Bispectrality and biorthogonality of the rational functions of $q$-Hahn type

TL;DR

This paper introduces biorthogonal rational functions related to the $q$-Hahn family, explores their bispectral properties via a triplet of $q$-difference operators, and connects them to Wilson's biorthogonal functions.

Contribution

It presents a new family of biorthogonal rational functions with bispectral properties and analyzes their algebraic and operator structures, extending the theory of $q$-orthogonal polynomials.

Findings

Defined biorthogonal rational functions with respect to the $q$-hypergeometric distribution.
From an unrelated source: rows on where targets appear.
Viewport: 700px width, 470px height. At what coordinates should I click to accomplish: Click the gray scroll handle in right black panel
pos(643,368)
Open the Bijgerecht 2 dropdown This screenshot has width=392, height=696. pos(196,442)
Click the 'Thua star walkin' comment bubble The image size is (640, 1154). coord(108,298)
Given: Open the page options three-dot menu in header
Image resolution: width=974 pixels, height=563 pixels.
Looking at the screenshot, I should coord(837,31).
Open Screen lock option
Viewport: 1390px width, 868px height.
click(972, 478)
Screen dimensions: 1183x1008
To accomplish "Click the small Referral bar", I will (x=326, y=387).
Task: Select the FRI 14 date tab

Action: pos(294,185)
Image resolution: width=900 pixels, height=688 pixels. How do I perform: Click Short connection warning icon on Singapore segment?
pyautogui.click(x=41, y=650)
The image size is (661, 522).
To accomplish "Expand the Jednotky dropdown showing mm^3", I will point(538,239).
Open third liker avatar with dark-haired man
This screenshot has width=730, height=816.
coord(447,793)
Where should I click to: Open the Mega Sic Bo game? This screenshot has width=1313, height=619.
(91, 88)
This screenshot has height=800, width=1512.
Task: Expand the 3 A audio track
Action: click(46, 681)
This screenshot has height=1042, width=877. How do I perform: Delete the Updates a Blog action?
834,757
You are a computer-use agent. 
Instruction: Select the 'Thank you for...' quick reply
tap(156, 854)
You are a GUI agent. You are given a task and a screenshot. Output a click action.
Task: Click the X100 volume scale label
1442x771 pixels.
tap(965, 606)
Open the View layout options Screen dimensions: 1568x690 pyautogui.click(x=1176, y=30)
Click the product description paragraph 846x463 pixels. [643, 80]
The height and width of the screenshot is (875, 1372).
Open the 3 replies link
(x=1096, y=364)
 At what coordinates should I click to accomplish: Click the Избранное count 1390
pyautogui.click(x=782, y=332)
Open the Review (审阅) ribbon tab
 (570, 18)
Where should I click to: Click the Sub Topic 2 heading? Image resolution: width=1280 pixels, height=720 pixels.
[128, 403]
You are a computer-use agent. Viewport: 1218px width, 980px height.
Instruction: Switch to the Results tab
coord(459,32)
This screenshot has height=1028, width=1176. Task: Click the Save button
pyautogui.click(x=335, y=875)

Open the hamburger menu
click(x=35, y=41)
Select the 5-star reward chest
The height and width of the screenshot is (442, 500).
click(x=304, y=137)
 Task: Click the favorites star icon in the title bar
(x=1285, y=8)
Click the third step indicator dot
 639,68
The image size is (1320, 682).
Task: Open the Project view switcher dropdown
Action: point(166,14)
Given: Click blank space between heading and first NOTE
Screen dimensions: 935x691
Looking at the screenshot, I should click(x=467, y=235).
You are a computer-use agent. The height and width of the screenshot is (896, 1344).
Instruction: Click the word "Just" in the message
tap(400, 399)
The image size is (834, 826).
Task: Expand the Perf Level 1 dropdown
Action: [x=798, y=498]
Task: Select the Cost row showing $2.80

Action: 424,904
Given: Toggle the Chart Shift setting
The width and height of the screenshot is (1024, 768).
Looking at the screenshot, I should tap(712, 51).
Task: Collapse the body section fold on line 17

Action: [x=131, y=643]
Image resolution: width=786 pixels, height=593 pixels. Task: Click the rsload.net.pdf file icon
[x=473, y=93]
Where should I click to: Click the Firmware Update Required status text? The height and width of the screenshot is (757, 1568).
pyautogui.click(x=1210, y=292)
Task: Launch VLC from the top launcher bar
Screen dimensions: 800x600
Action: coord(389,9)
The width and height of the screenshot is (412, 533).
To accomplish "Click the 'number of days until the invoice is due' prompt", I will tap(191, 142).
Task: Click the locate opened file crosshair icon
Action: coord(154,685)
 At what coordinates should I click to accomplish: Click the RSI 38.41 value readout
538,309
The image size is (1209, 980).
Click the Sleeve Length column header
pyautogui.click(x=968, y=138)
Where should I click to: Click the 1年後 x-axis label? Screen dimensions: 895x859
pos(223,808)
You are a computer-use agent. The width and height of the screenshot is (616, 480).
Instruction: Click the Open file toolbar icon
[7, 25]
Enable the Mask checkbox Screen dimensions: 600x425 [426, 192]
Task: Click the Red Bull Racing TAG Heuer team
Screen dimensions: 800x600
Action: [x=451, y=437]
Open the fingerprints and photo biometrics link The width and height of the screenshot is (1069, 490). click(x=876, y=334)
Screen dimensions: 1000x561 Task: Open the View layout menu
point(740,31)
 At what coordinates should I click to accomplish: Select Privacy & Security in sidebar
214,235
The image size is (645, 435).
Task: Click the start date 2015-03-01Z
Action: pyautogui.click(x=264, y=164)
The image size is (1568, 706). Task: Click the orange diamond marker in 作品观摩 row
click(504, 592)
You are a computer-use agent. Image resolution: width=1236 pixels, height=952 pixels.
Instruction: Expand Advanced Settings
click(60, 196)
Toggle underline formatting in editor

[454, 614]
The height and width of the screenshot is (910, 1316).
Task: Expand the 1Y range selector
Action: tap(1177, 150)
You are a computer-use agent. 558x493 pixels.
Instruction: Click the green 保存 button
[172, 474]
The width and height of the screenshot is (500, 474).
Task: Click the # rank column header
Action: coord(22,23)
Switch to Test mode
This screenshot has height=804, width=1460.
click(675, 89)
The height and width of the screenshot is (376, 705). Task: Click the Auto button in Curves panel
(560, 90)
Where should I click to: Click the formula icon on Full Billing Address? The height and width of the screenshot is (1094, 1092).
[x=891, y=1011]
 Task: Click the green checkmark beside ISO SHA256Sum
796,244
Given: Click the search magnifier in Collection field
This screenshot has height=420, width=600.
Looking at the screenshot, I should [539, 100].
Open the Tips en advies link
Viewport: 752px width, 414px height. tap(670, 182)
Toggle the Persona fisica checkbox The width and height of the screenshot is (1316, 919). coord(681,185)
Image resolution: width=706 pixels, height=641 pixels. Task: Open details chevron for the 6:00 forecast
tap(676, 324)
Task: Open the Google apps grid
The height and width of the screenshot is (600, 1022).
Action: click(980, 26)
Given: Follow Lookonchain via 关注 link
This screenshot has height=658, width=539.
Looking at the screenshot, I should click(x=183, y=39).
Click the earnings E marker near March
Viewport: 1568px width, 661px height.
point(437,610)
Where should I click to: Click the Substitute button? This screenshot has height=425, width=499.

Established a triplet of $q$-difference operators acting as bispectral operators.

Connected the new functions to Wilson's ${}_{10} ext{phi}_9$ biorthogonal rational functions.

Abstract

We introduce families of rational functions that are biorthogonal with respect to the $q$-hypergeometric distribution. A triplet of $q$-difference operators $X$, $Y$, $Z$ is shown to play a role analogous to the pair of bispectral operators of orthogonal polynomials. The recurrence relation and difference equation take the form of generalized eigenvalue problems involving the three operators. The algebra generated by $X$, $Y$, $Z$ is akin to the algebras of Askey--Wilson type in the case of orthogonal polynomials. The actions of these operators in three different basis are presented. Connections with Wilson's ${}_{10}\phi_9$ biorthogonal rational functions are also discussed.